It is 26 November 2020. We’re doing work for a medium-sized global enterprise that’s been hit by the Dharma ransomware. I’m sipping coffee while on a call with the IT director, discussing the plan for getting users back up and running after they’ve restored their systems from backups (the company’s IT team had the foresight to run regular backups and keep them air-gapped from its network – I wish more companies would do this).
I ask him if he’s considered deploying multi-factor authentication (MFA) for the company’s users, as it helps prevent malicious login attempts if credentials are stolen. He sighs. “No, I’d love to, but I’d get too much pushback from the board and from users because of the extra sign-in step.”
“Have you tried telling the board that if MFA was used, the attack might not have had any impact on the company at all, and you wouldn’t have had to work 18-hour days for the past week and a half to reinstall all the endpoints?” I ask. He snorts. “My job seems to be keeping everyone happy, and security comes second.”
I hear this a lot, so I make my usual compromise suggestion that all his IT administrators should use MFA, which stops attackers from using stolen credentials or credential stuffing to get into privileged accounts where they can cause maximum damage. He agrees.
“Anyway, we need to get our remote contractors back online, so we’ll have to open RDP [remote desktop protocol] back up,” he adds. “They all use their own PCs, so we won’t be able to put anti-malware or our new EDR [endpoint detection and response] software on them, though.”
I nearly choke on my coffee, and I’m lost for words for a few moments. When I’ve cleared my throat, I point out that the Dharma attack most likely originated from the attacker using phished credentials to gain access to the RDP servers and then planting the ransomware on the network.
I suggest that, as a minimum, the company uses endpoint compliance scanning to ensure remote endpoints meet minimum security requirements before they are allowed to connect remotely.
After finishing the call with the IT director, I’m asked to join a buzz with its senior management to update them on how the work is progressing. “How many machines have you scanned for infections?” they ask.
About half of your total number of PCs, I reply. Some I haven’t been able to reach at all, and some I can’t scan because they are developers’ machines and don’t like administrators to watch them. I wait, but my point seems to go unnoticed.
“How many of those are infected with the ransomware?” Around 80% of the machines I’ve scanned, I tell them. “So what can we do with the infected machines?” they ask.
I say they need to be removed from the network, thoroughly disinfected, and only then reinstalled; otherwise, there’s a risk of something being missed or an unknown infection being left behind that could re-infect the network.
“That’s too big a job,” they say. “We have antivirus software; can’t we just get going with them, and the software will pick up any infections?”
I point out that the antivirus software was disabled just before the ransomware attack by the hackers behind it, using administrator-level credentials that were probably harvested during earlier phishing exploit targeting one of its IT teams. There’s a silence, and then someone asks: “Okay, we see what you mean. How do we stop this happening again?” Now we’re starting to get somewhere.
Just as I’m describing how the disinfection process will work and how we would recommend using MFA to help prevent these attacks in the future, I get a message on the internal team WhatsApp group. “Online retailer hit by a ransomware attack, can I join a call shortly?” Here we go again…
The Secret IR Insider works at cyber security services and solutions supplier Check Point. A specialist in incident response (IR) is at the front lines of the ongoing battle against malicious cybercriminals, ransomware, and other threats.

What to work on:
Retype the ransomware response account word for word, from "I point out that the antivirus" to "to get somewhere.".

Input data:
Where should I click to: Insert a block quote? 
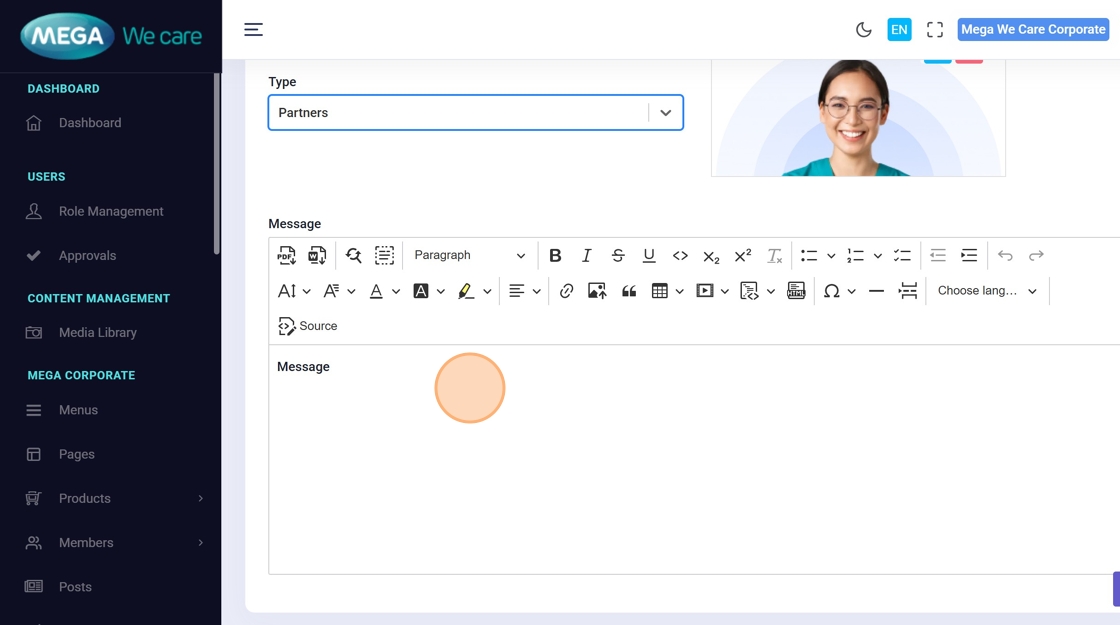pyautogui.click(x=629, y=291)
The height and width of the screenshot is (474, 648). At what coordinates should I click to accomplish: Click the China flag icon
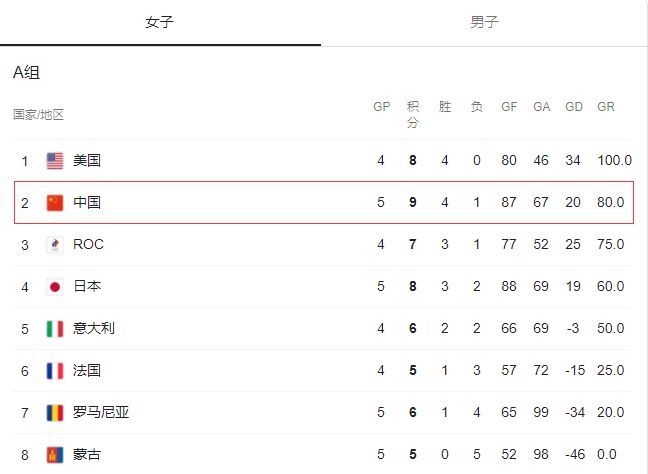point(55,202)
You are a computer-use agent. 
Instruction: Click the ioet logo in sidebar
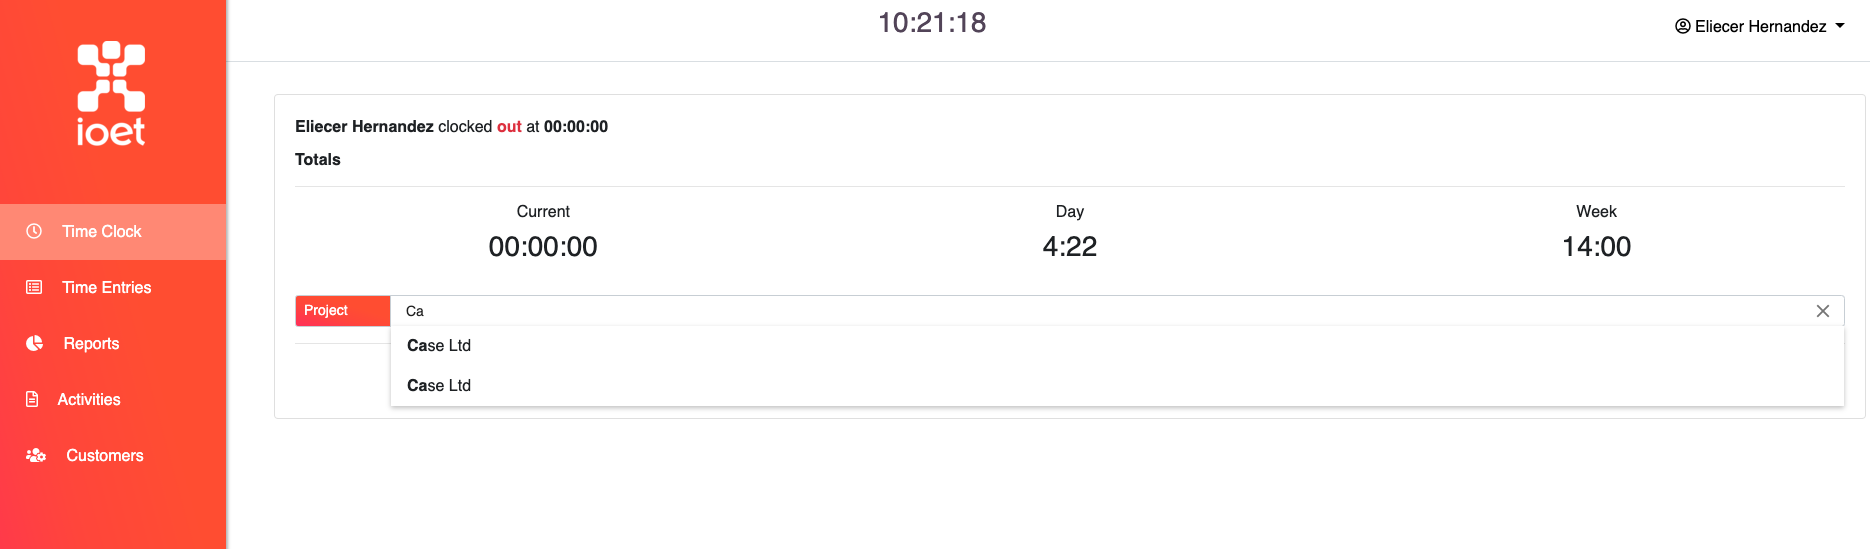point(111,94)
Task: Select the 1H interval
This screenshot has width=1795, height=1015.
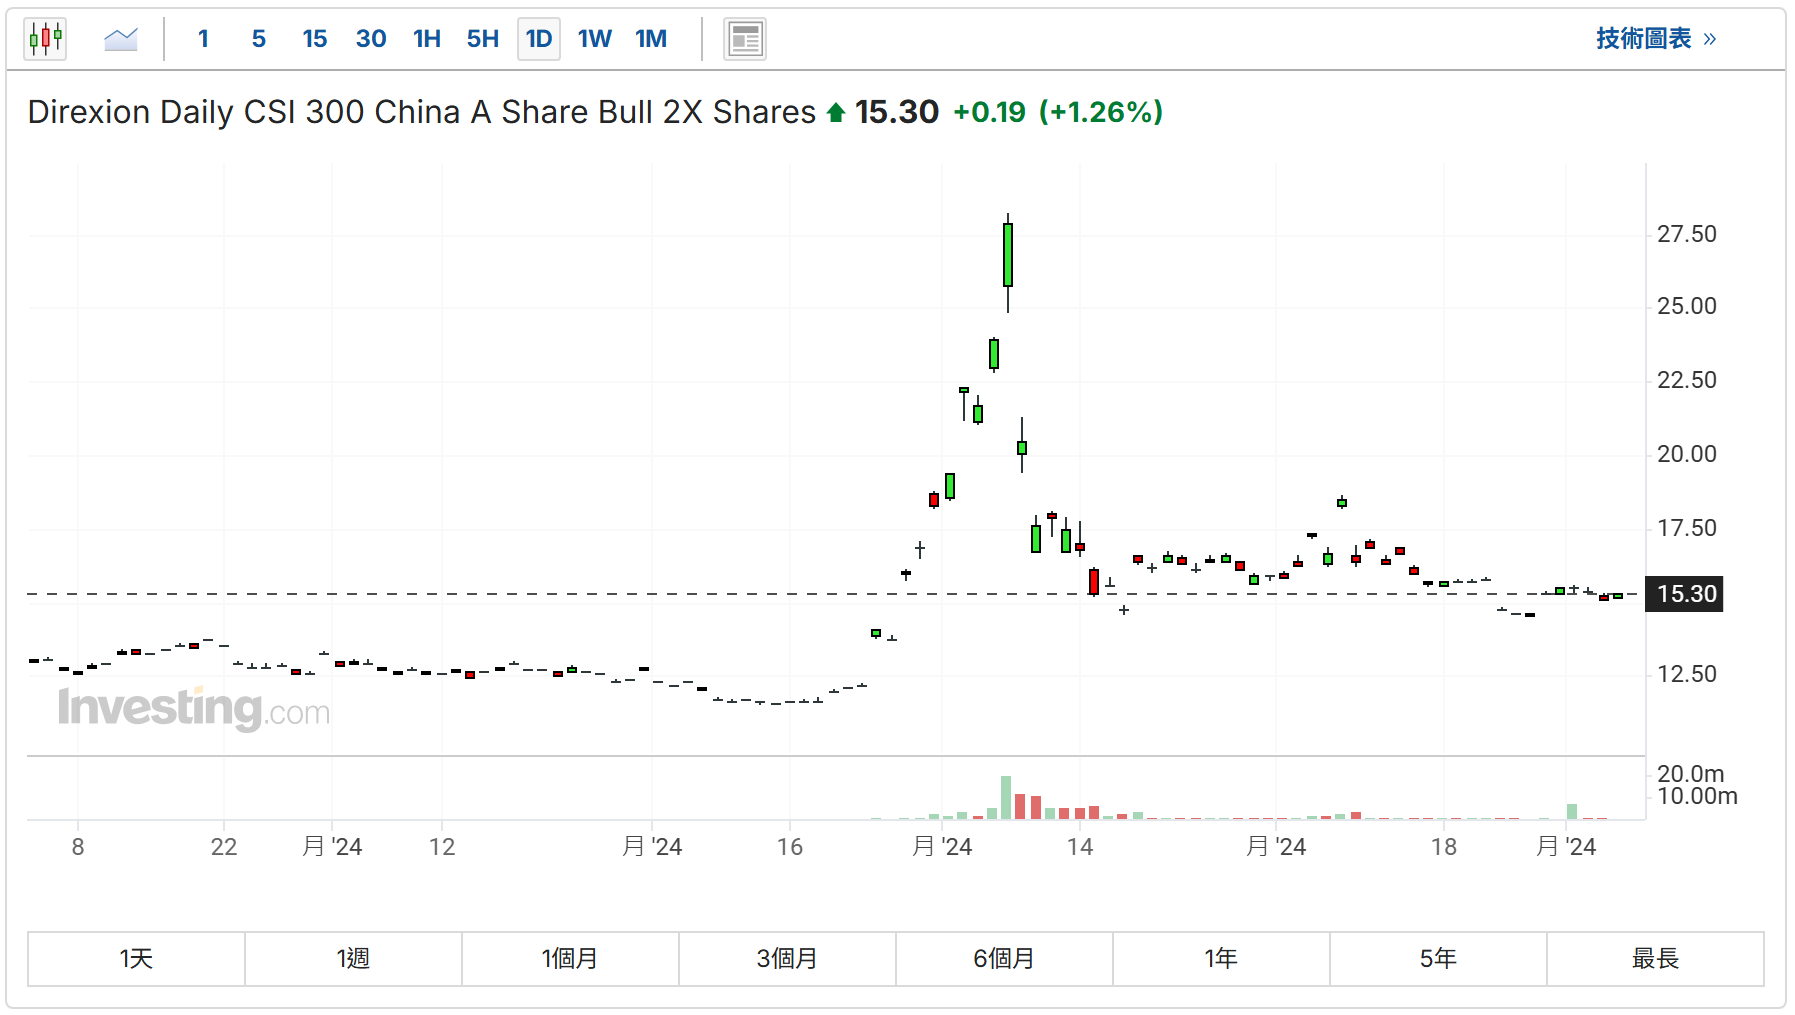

Answer to this task:
I point out that the antivirus software was disabled just before the ransomware attack by the hackers behind it, using administrator-level credentials that were probably harvested during earlier phishing exploit targeting one of its IT teams. There’s a silence, and then someone asks: “Okay, we see what you mean. How do we stop this happening again?” Now we’re starting to get somewhere.